On the last night of the presidential election, I was glued to the television screen like many other people across the United States, wondering what the outcome would be. The people around me were speculating, gesturing at this gray state or that light blue state, talking about counties and percentages. There was a general air of anxiety and excitement in the room. The people in the room, one could safely assume, were of the same political affiliation. Lulled into a sense of safety, they began to speak their political opinions. While explaining a precarious situation, someone turned to me and said, “Man, you’d have to be so stupid to vote for ___.” My friend, who knew that I had voted for ___, began to laugh loudly, as did I since the situation was so ironic. The person became confused, so I explained that I had voted for ___, and explained the reasons why I had voted for that candidate. As I did so, they became less and less aggressive, saying things like, “Well, I’m sure you’re not stupid, but in general…” or simply not speaking. Clearly, they were used to speaking their opinions loudly and in an exaggerated manner that they know would not be refuted, and certainly not by a coherent counterargument.
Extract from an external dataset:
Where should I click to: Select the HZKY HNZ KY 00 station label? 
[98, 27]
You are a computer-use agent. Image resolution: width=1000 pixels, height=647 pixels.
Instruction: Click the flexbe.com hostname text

In the days following the presidential election, I did my best to keep from getting sucked into the whirlpool of toxic waste that was social media. It seemed that all anyone could do is blame other people, share opinions written by other people, or argue in the comments section. People who were so calm and level-headed in the real world were absolutely vicious online. I became so sick of it that I automatically scrolled past anything political.
It is no longer enough to have an opinion of your own. People feel that in order for their opinions to be validated, they must inform others of this opinion. Otherwise, they believe they are taking no action. (By the way, talking about your opinion and fighting for something are two very different concepts, but that’s another story.) The easiest way to voice this opinion in a seemingly productive manner is social media. However, social media is a biased audience. The people who agree with you will say so. Those who disagree, not wishing to start a fight or perhaps afraid of risking your friendship, will likely stay silent. Therefore, those who publish their opinions leave the social media experience with the belief that they and almost everyone they know believe the same thing.
Add to this equation the radicalization of the news. Any journalist could tell you that the best news story is a dramatic one. Why call an opinion “misinformed” when you can call it “idiotic”? Why say that you “disagree” with a politician when you could say that you “hate” him or her? The sound bite has increased the use of strong language and has normalized the use of excessive adjectives when dealing with controversial subjects. Social media and a divisive political atmosphere have led to a population of charged political citizens who are fueled by the agreement of others without hearing the other perspective. After all, the other perspective is “wrong,” right?
It is much harder to call someone an “idiot” or a “bigot” when you’re looking in their eyes. It’s much more comfortable to proclaim it to the faceless void of the internet. The online community has allowed people to develop an alternate persona through which they can proclaim their opinions without having to suffer social consequences of ugly behavior. I’m not suggesting that everyone should agree publicly all the time. That would stifle opinions and create an even worse problem. Rather, I wonder if our behavior on the internet matches our behavior in reality. Are we really as authentically angry in reality as we appear to be on Facebook, or are our faces expressionless when we type out our message? Would we tell what we just wrote to a friend, or would you rather your message stay in the comfort zone of the internet? Perhaps it’s time that we stopped to consider the ingenuine nature of our online actions. If you’re genuinely angry or passionate; if you could say what you just posted to a friend who would receive the blow as a personal insult, then, by all means, post it. If not, consider the mutual humanity you share before you decide to cut down as many groups of people as you can without bearing the brunt of seeing someone become embarrassed, angry, or teary-eyed at your reproach. Your words affect people. Choose them wisely.